The long and complex history of Eritrean and Ethiopian relations has resulted in a state of confusion regarding national identity for several thousands of people. Individuals seen as traitors, such as those who voluntarily qualified to vote for Eritrean independence in 1993 or those who were involved in Eritrean Community Associations, were denied Ethiopian citizenship. At this time the Eritrean administration was only a “provisional” government and thus not capable of issuing legal documents such as passports, only identity cards. Therefore many of these cases fell under the definition of “stateless”, that is, they were not formally recognized as either nationality. However, Article 15(2) of the Universal Declaration of Human Rights provides that no one shall be arbitrarily deprived of his nationality. In 1996 both countries signed a formal agreement stating that acquiring Eritrean identity under the 1993 referendum does not deny individuals from Ethiopian nationality. Both Eritrea and Ethiopia then began issuing dual citizenship.
After Eritrea’s attack on Ethiopia in May of 1998, individuals of Eritrean ties residing in Ethiopia were issued with yellow “alien” identification booklets. These individuals were again denied their Ethiopian citizenship and were not issued with legal Eritrean documents, as they were seen as enemies of the state. This resulted in tens of thousands of cases of denationalized citizens. To add to the confusion, those Eritrean nationals who left Ethiopia were issued with an Ethiopian alien passport which did not show evidence of Eritrean origins. There are three common problems when attempting to prove Eritrean identity
Firstly, in the case of mixed marriages between Eritreans and Ethiopians, one spouse may be granted protection in Israel whilst the other is not, The spouse not granted protection may even face deportation. These situations are also particularly difficult if the couple wish to relocate. Furthermore, there are many difficulties for children born out of these mixed marriages in terms of citizenship which can result in the denial of a temporary protection visa. Due to the current political climate in both Eritrea and Ethiopia, mixed marriages and the resulting children are not accepted by either country and often face discrimination if they are returned. Article 16(3) of the Universal Declaration of Human Rights states that: “The family is the natural and fundamental group unit of society and is entitled to protection by society and the State”. The complexity of Eritrean-Ethiopian identity and nationality therefore results in several situations in which the principle of family unity is in danger.
Secondly, adult individuals of mixed heritage who gained dual citizenship (such as in the aforementioned court case) are often are dismissed as being purely Ethiopian and thus not eligible for temporary protection. However, these individuals are faced with the same discrimination and persecution as all other Eritrean nationals, such as forced military service.

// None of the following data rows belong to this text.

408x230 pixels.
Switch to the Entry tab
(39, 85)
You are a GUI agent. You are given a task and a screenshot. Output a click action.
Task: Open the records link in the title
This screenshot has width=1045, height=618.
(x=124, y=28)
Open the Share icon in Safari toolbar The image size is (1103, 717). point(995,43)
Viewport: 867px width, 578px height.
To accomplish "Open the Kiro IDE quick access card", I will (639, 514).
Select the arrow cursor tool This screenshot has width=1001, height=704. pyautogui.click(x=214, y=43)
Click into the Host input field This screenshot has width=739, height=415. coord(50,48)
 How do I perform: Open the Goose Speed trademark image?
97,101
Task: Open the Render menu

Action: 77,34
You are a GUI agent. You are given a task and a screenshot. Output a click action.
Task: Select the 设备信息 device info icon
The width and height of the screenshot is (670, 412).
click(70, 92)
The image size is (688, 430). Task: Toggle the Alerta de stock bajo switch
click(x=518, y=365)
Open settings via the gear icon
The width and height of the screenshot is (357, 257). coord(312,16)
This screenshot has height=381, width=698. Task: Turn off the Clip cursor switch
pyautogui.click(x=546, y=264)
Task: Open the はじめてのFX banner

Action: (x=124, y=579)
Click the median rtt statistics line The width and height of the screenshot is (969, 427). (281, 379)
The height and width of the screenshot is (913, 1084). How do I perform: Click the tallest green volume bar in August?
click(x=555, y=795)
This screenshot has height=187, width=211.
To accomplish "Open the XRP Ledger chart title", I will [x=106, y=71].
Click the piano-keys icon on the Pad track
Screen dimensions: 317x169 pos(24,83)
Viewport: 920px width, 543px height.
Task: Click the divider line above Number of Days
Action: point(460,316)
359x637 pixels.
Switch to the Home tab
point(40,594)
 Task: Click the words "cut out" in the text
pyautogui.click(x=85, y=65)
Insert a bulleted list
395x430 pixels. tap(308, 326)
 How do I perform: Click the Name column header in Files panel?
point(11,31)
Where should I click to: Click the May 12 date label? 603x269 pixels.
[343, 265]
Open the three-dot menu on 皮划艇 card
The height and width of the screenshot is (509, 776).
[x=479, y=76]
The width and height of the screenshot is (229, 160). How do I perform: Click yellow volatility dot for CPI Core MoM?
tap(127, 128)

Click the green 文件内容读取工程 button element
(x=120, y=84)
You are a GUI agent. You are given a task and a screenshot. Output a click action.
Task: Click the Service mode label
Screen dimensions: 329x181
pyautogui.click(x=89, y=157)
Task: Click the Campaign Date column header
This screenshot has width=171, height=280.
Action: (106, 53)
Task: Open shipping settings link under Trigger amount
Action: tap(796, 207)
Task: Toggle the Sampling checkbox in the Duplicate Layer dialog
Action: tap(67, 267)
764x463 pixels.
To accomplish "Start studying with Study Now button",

Finally, identity cases are often brought forward by individuals having previously lived abroad for many years or in exile from their country of origin. In these cases, the claimant may not speak the native language of their birth place. For example, Eritreans exiled from Eritrea to Ethiopia may speak Amharic rather than Tigrinya or Arabic, the two most common languages in Eritrea. Similar language issues are found for those clients from Sudan, who do not speak tribal languages such as Fur. Language and identity often go hand-in-hand for the MoI is commonly used to dismiss temporary protection claims.
This court case was a step-forward in asylum rights and we must continue to advocate for fairer trials and a multi-dimensional understanding of identity.